Start of Records for the exercise
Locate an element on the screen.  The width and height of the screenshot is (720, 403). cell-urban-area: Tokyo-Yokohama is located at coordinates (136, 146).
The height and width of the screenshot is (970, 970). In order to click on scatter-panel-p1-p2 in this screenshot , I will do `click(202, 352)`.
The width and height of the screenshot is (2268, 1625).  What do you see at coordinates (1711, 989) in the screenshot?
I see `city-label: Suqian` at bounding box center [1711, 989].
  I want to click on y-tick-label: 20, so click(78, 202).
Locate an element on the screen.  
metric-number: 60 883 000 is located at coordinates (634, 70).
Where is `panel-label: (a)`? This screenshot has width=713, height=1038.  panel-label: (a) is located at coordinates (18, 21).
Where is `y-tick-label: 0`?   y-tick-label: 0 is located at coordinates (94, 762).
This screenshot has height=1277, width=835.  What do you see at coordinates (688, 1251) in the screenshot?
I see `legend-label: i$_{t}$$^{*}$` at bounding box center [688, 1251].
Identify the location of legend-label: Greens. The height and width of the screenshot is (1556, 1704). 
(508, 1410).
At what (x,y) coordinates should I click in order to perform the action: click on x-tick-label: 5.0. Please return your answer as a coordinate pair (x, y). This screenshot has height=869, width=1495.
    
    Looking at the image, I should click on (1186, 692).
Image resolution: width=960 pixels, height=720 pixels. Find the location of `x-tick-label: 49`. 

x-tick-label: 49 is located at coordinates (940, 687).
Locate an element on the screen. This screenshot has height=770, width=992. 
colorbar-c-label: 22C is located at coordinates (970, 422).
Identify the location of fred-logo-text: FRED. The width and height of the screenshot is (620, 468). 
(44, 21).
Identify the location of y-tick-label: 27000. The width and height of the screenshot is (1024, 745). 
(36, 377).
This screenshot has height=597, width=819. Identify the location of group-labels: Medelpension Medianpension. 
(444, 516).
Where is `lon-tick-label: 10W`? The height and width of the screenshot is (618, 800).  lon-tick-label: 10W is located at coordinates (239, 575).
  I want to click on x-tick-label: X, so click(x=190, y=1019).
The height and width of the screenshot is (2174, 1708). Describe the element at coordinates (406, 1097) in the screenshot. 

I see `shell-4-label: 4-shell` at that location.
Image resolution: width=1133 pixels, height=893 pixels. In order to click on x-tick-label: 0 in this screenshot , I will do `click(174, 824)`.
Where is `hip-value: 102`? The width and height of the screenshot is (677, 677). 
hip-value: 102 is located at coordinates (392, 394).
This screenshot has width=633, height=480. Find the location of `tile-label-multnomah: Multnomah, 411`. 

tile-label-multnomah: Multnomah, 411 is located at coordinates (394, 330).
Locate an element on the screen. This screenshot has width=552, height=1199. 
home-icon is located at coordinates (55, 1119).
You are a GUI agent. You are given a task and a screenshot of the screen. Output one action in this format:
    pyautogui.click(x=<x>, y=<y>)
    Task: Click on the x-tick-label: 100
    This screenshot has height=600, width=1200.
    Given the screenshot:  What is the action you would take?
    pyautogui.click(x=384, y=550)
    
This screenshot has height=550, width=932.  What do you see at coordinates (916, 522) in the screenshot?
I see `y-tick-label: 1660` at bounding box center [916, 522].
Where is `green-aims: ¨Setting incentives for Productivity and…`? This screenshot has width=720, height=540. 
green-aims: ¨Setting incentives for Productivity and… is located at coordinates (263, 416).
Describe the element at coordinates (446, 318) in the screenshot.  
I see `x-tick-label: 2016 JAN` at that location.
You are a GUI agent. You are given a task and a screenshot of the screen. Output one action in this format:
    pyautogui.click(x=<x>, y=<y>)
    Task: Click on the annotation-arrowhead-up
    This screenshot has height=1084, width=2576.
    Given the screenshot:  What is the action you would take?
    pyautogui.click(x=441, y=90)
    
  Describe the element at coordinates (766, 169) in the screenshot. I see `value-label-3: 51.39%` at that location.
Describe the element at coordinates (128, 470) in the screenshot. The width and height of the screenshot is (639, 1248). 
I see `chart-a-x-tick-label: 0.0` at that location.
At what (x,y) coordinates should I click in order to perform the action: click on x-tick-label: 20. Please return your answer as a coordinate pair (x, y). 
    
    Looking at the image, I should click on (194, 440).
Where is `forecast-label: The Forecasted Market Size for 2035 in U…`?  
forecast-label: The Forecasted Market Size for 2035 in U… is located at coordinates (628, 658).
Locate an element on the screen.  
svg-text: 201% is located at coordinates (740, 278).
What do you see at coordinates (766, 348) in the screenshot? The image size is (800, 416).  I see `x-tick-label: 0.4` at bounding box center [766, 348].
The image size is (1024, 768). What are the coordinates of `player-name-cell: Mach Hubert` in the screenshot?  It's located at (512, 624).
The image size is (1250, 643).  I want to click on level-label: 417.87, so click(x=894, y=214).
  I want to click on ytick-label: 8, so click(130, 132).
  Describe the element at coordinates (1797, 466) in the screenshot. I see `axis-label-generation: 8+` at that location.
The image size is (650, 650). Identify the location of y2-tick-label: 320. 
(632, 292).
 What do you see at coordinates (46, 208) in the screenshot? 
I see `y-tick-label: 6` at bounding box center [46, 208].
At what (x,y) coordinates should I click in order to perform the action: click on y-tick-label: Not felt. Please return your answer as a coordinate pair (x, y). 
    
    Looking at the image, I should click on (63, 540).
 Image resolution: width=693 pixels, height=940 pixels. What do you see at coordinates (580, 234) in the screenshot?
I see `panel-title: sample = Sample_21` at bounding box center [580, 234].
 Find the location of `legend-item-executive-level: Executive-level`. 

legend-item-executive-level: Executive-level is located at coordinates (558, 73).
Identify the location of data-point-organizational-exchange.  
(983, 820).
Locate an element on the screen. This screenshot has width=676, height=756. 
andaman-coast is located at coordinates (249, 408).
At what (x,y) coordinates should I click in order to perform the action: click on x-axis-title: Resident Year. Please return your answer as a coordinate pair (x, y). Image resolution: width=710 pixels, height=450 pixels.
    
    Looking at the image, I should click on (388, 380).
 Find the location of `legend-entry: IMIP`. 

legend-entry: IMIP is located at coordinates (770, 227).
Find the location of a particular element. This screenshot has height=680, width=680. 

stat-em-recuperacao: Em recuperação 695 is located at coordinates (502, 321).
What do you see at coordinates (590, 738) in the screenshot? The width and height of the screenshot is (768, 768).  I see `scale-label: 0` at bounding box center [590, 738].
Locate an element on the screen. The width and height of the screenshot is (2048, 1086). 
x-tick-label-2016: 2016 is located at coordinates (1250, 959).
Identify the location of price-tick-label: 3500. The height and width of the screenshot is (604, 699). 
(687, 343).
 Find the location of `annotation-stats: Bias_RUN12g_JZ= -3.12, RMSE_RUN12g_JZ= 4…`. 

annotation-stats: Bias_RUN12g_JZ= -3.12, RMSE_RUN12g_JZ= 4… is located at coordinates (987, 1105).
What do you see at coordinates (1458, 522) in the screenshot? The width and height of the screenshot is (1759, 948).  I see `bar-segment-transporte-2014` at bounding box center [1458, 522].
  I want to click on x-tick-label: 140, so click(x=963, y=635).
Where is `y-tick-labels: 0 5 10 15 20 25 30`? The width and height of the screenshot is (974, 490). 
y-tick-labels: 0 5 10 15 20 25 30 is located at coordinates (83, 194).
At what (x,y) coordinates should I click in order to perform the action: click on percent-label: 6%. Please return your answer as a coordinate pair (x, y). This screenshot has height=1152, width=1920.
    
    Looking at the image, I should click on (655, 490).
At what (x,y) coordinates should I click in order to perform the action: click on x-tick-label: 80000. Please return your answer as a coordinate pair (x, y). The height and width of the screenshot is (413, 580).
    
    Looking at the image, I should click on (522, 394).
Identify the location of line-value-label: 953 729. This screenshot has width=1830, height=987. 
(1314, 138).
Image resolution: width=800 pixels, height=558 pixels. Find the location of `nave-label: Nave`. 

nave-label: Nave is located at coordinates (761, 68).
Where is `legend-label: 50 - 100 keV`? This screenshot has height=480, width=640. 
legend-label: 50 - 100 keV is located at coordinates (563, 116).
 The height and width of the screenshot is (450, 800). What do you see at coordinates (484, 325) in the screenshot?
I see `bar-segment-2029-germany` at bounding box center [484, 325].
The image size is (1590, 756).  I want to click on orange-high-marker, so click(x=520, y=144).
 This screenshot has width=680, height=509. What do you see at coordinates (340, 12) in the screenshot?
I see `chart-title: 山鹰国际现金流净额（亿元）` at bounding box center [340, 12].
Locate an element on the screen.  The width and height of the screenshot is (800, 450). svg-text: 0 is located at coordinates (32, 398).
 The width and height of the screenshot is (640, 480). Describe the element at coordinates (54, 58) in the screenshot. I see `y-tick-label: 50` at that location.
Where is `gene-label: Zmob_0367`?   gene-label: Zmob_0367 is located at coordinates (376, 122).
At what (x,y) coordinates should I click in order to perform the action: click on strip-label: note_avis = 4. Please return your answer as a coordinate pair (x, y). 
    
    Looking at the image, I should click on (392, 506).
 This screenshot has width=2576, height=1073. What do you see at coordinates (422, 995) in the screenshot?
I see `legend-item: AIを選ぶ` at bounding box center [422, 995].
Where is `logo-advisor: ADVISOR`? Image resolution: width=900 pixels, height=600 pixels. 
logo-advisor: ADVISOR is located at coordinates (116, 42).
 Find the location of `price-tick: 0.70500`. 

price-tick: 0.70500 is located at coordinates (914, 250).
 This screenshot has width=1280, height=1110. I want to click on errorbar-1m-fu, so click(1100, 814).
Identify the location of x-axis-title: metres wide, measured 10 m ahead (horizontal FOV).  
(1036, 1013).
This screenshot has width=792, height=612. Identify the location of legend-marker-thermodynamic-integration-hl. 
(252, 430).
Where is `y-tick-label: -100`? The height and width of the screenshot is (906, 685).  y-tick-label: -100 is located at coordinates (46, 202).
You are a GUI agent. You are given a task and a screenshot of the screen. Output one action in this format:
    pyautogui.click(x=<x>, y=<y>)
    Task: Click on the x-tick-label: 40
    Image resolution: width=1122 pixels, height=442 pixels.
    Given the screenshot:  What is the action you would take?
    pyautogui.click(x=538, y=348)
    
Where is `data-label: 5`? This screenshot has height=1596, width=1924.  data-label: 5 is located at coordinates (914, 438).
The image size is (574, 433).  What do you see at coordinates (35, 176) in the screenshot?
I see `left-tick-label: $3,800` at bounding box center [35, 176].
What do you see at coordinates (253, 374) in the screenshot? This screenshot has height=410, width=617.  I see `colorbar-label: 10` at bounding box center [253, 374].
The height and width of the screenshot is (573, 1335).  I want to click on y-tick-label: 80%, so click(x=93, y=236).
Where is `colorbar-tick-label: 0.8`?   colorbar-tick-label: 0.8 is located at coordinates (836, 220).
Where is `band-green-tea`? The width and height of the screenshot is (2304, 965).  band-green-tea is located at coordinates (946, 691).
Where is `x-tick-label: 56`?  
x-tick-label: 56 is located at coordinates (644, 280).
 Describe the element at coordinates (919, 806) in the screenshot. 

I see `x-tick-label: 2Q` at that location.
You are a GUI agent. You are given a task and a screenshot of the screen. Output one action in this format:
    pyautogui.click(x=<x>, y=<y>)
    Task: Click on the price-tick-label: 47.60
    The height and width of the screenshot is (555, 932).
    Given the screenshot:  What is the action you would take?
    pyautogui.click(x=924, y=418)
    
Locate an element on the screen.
End of Records for the exercise
Rewrite the listing from its first line through the line containing "The height and width of the screenshot is (970, 970).", with "component" in place of "element" and nothing else changed.

Locate an component on the screen.  The width and height of the screenshot is (720, 403). cell-urban-area: Tokyo-Yokohama is located at coordinates (136, 146).
The height and width of the screenshot is (970, 970). In order to click on scatter-panel-p1-p2 in this screenshot , I will do `click(202, 352)`.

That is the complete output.